- **Exercise description**: Reproduce everything from the row containing "Click the Site Management sidebar icon" down to the row containing "point(203,312)", including both of those rows. Omit the pictures from your answer.

- **Task material**:
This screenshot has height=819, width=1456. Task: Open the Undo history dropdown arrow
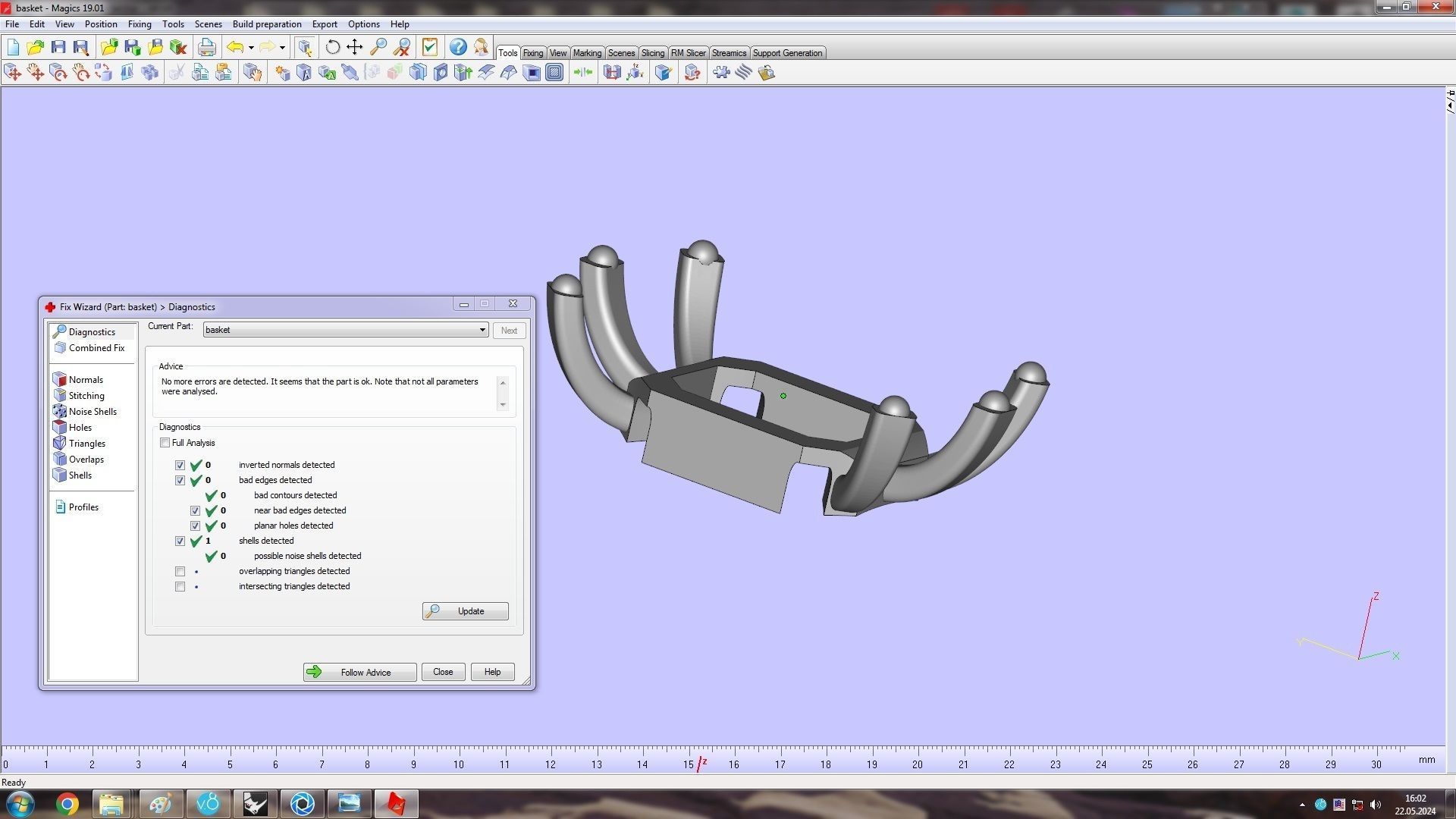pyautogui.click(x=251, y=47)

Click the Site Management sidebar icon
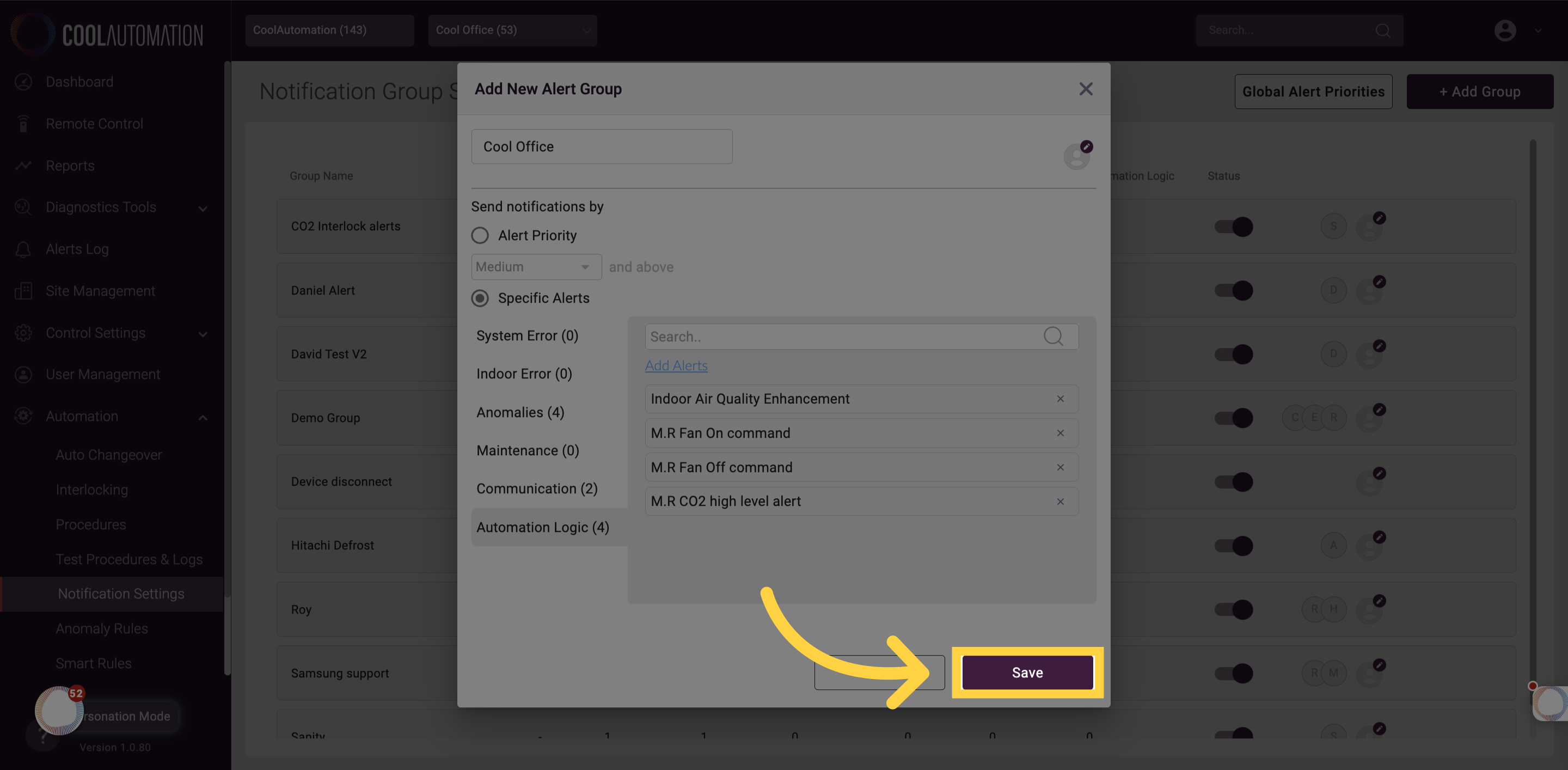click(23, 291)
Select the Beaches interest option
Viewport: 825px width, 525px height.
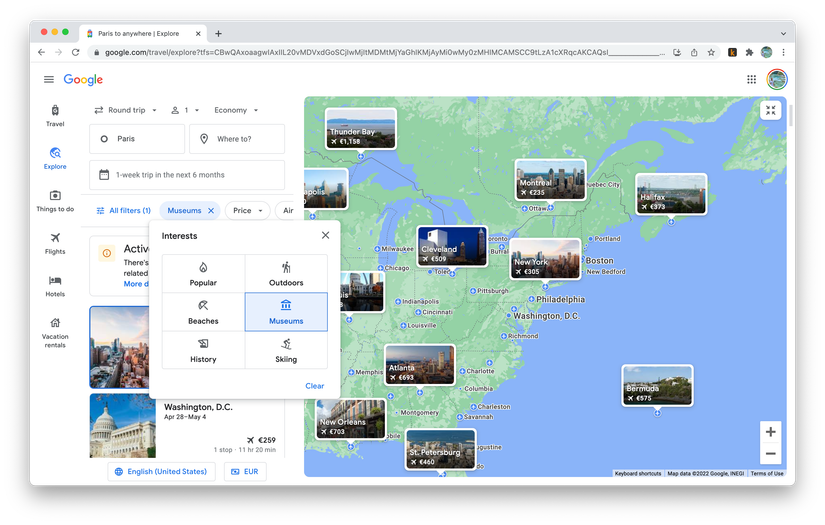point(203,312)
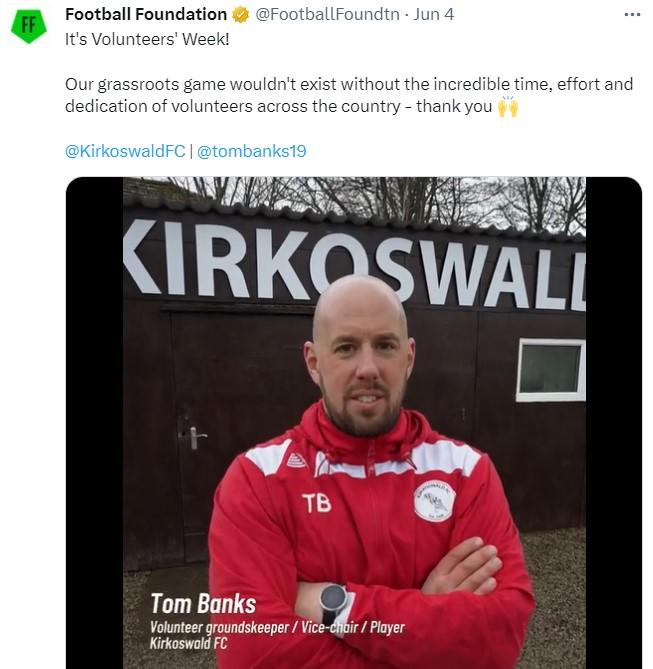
--
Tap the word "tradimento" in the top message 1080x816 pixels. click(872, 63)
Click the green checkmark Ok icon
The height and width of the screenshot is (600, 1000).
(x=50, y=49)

- **Task answer**:
Click the Site Management sidebar icon
click(23, 291)
Select the Beaches interest option
Viewport: 825px width, 525px height.
point(203,312)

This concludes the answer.